Transplant-associated autoimmunity to cardiac myosin after cardiac transplantation in non-human primates (145.29)

Abstract

Abstract Background: Immune responses to autoantigens have recently been described in rodent and human allograft recipients. Here we report that immunity to cardiac myosin (CM), a heart-specific autoantigen, develops after transplantation in primates. Methods: Cynomolgus monkeys received a heart allograft and either: 1) transient CD28 blockade (aCD28), where delayed acute rejection (AR) occurs ≤35 days; 2) cyclosporine A (CsA), where chronic rejection (CAV) occurs ≤90 days; or 3) CsA plus B-cell depletion (CsA+ Rituximab).
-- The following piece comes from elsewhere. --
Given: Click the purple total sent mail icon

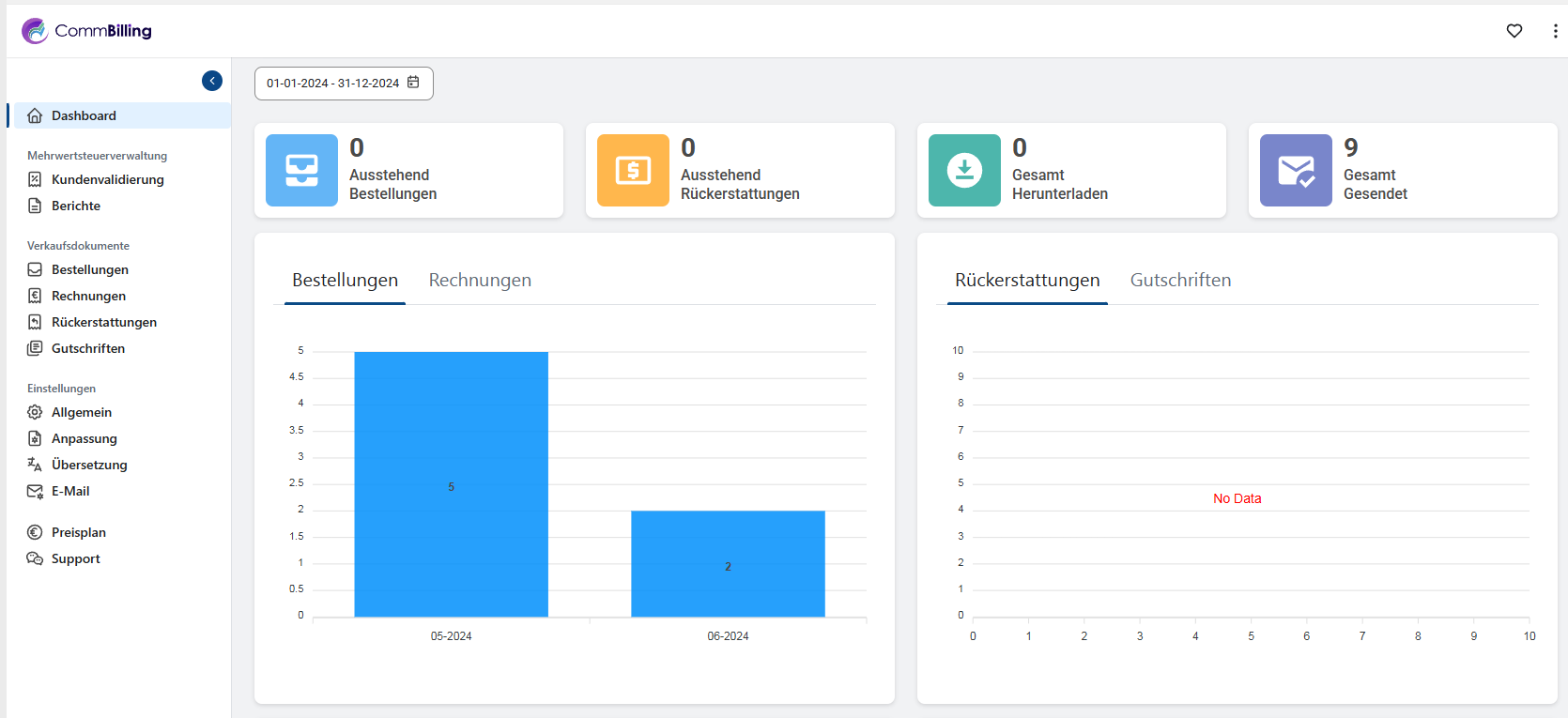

Antibodies against CM were assayed by ELISA at the time of graft rejection, or graft removal at day 90. Results: AR was consistently associated with increased CM IgM and/or IgG levels (6/6). CsA was associated with moderate to severe CAV and CM Abs were detected in 83% (5/6). When AR and CAV were prevented with B-cell depletion, CM Abs were not detected. Immunity to CM correlated with anti-donor antibody and intra-graft C4d. Conclusion: Detection of humoral immunity to cardiac myosin is closely associated with acute and chronic rejection of cardiac allografts, but not when CAV is prevented. We conclude that antibody against CM may serve as a biological marker for cardiac allograft injury. Whether loss of immunoregulation (tolerance) to the autologous CM protein is an epiphenomenon or pathogenic remains to be determined. If immunity against CM contributes significantly to allograft injury, inducing robust tolerance to CM may help attenuate heart allograft injury.